### Exercise prompt
Please present the data below as a numbered list, leaving out any blank lines.

________

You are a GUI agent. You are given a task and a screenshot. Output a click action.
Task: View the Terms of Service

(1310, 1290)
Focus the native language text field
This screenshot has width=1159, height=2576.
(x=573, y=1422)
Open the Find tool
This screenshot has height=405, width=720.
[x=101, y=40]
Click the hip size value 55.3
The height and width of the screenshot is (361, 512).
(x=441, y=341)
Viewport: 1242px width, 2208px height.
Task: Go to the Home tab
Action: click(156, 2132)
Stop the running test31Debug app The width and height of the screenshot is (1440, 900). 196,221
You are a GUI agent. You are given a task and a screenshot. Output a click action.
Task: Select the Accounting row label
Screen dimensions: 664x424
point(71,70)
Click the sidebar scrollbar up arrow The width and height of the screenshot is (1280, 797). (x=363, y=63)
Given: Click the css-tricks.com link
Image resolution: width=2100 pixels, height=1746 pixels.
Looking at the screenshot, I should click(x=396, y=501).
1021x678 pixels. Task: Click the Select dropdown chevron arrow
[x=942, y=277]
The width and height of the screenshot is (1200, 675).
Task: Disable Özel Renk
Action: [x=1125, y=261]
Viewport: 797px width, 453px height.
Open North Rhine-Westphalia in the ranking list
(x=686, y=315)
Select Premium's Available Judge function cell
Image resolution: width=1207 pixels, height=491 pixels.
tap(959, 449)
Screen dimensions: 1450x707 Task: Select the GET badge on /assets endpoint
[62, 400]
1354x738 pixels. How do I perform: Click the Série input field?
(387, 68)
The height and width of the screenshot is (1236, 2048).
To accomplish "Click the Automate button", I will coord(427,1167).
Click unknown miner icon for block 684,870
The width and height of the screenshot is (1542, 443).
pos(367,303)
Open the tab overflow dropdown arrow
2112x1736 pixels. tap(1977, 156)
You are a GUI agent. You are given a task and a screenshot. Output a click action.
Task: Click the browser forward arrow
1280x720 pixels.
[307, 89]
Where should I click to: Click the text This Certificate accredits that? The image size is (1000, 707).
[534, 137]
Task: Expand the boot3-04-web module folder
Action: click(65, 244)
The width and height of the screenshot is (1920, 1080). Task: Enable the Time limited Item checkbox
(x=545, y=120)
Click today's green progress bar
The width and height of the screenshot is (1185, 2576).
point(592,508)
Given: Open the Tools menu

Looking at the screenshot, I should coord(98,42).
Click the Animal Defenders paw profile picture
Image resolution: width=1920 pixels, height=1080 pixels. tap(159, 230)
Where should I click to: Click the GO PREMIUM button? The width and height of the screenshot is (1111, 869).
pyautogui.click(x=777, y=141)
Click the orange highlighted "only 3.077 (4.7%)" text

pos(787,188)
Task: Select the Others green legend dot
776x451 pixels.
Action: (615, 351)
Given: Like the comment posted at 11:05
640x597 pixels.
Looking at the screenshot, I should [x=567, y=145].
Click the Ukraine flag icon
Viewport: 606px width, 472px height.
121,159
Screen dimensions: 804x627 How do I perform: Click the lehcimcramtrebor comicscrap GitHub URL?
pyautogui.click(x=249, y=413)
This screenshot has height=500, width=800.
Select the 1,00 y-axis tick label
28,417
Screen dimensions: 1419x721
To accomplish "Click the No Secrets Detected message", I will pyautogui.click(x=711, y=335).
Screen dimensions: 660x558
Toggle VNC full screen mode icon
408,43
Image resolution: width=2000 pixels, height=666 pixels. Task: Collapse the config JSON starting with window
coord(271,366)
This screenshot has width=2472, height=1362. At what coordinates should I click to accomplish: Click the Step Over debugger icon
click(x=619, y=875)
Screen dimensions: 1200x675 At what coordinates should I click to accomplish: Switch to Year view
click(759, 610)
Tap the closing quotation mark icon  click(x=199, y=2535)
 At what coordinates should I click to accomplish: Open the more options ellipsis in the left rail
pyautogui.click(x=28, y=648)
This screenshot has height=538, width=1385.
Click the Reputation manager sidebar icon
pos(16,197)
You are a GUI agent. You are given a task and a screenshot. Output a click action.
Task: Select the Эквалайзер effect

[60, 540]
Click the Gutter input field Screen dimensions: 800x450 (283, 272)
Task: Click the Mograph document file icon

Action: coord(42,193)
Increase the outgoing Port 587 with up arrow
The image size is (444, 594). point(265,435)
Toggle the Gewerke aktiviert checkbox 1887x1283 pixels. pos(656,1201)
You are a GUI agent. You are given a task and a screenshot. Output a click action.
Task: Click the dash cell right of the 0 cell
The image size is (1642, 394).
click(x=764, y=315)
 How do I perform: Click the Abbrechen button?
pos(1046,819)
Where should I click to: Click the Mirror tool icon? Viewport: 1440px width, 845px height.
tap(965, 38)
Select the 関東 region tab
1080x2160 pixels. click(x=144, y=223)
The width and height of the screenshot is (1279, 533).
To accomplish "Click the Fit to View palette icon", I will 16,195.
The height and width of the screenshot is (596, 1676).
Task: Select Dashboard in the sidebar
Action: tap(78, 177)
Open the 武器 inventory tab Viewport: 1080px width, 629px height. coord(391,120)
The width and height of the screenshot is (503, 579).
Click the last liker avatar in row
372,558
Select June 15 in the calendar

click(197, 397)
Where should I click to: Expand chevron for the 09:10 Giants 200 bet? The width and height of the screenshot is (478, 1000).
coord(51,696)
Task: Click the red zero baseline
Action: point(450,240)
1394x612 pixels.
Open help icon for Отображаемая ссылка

________

### Completed task
1. You are a GUI agent. You are given a task and a screenshot. Output a click action.
2. Task: View the Terms of Service
3. (1310, 1290)
4. Focus the native language text field
5. This screenshot has width=1159, height=2576.
6. (x=573, y=1422)
7. Open the Find tool
8. This screenshot has height=405, width=720.
9. [x=101, y=40]
10. Click the hip size value 55.3
11. The height and width of the screenshot is (361, 512).
12. (x=441, y=341)
13. Viewport: 1242px width, 2208px height.
14. Task: Go to the Home tab
15. Action: click(156, 2132)
16. Stop the running test31Debug app The width and height of the screenshot is (1440, 900). 196,221
17. You are a GUI agent. You are given a task and a screenshot. Output a click action.
18. Task: Select the Accounting row label
19. Screen dimensions: 664x424
20. point(71,70)
21. Click the sidebar scrollbar up arrow The width and height of the screenshot is (1280, 797). (x=363, y=63)
22. Given: Click the css-tricks.com link
23. Image resolution: width=2100 pixels, height=1746 pixels.
24. Looking at the screenshot, I should click(x=396, y=501).
25. 1021x678 pixels. Task: Click the Select dropdown chevron arrow
26. [x=942, y=277]
27. The width and height of the screenshot is (1200, 675).
28. Task: Disable Özel Renk
29. Action: [x=1125, y=261]
30. Viewport: 797px width, 453px height.
31. Open North Rhine-Westphalia in the ranking list
32. (x=686, y=315)
33. Select Premium's Available Judge function cell
34. Image resolution: width=1207 pixels, height=491 pixels.
35. tap(959, 449)
36. Screen dimensions: 1450x707 Task: Select the GET badge on /assets endpoint
37. [62, 400]
38. 1354x738 pixels. How do I perform: Click the Série input field?
39. (387, 68)
40. The height and width of the screenshot is (1236, 2048).
41. To accomplish "Click the Automate button", I will coord(427,1167).
42. Click unknown miner icon for block 684,870
43. The width and height of the screenshot is (1542, 443).
44. pos(367,303)
45. Open the tab overflow dropdown arrow
46. 2112x1736 pixels. tap(1977, 156)
47. You are a GUI agent. You are given a task and a screenshot. Output a click action.
48. Task: Click the browser forward arrow
49. 1280x720 pixels.
50. [307, 89]
51. Where should I click to: Click the text This Certificate accredits that? The image size is (1000, 707).
52. [534, 137]
53. Task: Expand the boot3-04-web module folder
54. Action: click(65, 244)
55. The width and height of the screenshot is (1920, 1080). Task: Enable the Time limited Item checkbox
56. (x=545, y=120)
57. Click today's green progress bar
58. The width and height of the screenshot is (1185, 2576).
59. point(592,508)
60. Given: Open the Tools menu
61. Looking at the screenshot, I should coord(98,42).
62. Click the Animal Defenders paw profile picture
63. Image resolution: width=1920 pixels, height=1080 pixels. tap(159, 230)
64. Where should I click to: Click the GO PREMIUM button? The width and height of the screenshot is (1111, 869).
65. pyautogui.click(x=777, y=141)
66. Click the orange highlighted "only 3.077 (4.7%)" text
67. pos(787,188)
68. Task: Select the Others green legend dot
69. 776x451 pixels.
70. Action: (615, 351)
71. Given: Like the comment posted at 11:05
72. 640x597 pixels.
73. Looking at the screenshot, I should [x=567, y=145].
74. Click the Ukraine flag icon
75. Viewport: 606px width, 472px height.
76. 121,159
77. Screen dimensions: 804x627 How do I perform: Click the lehcimcramtrebor comicscrap GitHub URL?
78. pyautogui.click(x=249, y=413)
79. This screenshot has height=500, width=800.
80. Select the 1,00 y-axis tick label
81. 28,417
82. Screen dimensions: 1419x721
83. To accomplish "Click the No Secrets Detected message", I will pyautogui.click(x=711, y=335).
84. Screen dimensions: 660x558
85. Toggle VNC full screen mode icon
86. 408,43
87. Image resolution: width=2000 pixels, height=666 pixels. Task: Collapse the config JSON starting with window
88. coord(271,366)
89. This screenshot has width=2472, height=1362. At what coordinates should I click to accomplish: Click the Step Over debugger icon
90. click(x=619, y=875)
91. Screen dimensions: 1200x675 At what coordinates should I click to accomplish: Switch to Year view
92. click(759, 610)
93. Tap the closing quotation mark icon  click(x=199, y=2535)
94.  At what coordinates should I click to accomplish: Open the more options ellipsis in the left rail
95. pyautogui.click(x=28, y=648)
96. This screenshot has height=538, width=1385.
97. Click the Reputation manager sidebar icon
98. pos(16,197)
99. You are a GUI agent. You are given a task and a screenshot. Output a click action.
100. Task: Select the Эквалайзер effect
101. [60, 540]
102. Click the Gutter input field Screen dimensions: 800x450 (283, 272)
103. Task: Click the Mograph document file icon
104. Action: coord(42,193)
105. Increase the outgoing Port 587 with up arrow
106. The image size is (444, 594). point(265,435)
107. Toggle the Gewerke aktiviert checkbox 1887x1283 pixels. pos(656,1201)
108. You are a GUI agent. You are given a task and a screenshot. Output a click action.
109. Task: Click the dash cell right of the 0 cell
110. The image size is (1642, 394).
111. click(x=764, y=315)
112.  How do I perform: Click the Abbrechen button?
113. pos(1046,819)
114. Where should I click to: Click the Mirror tool icon? Viewport: 1440px width, 845px height.
115. tap(965, 38)
116. Select the 関東 region tab
117. 1080x2160 pixels. click(x=144, y=223)
118. The width and height of the screenshot is (1279, 533).
119. To accomplish "Click the Fit to View palette icon", I will 16,195.
120. The height and width of the screenshot is (596, 1676).
121. Task: Select Dashboard in the sidebar
122. Action: tap(78, 177)
123. Open the 武器 inventory tab Viewport: 1080px width, 629px height. coord(391,120)
124. The width and height of the screenshot is (503, 579).
125. Click the last liker avatar in row
126. 372,558
127. Select June 15 in the calendar
128. click(197, 397)
129. Where should I click to: Expand chevron for the 09:10 Giants 200 bet? The width and height of the screenshot is (478, 1000).
130. coord(51,696)
131. Task: Click the red zero baseline
132. Action: point(450,240)
133. 1394x612 pixels.
134. Open help icon for Отображаемая ссылка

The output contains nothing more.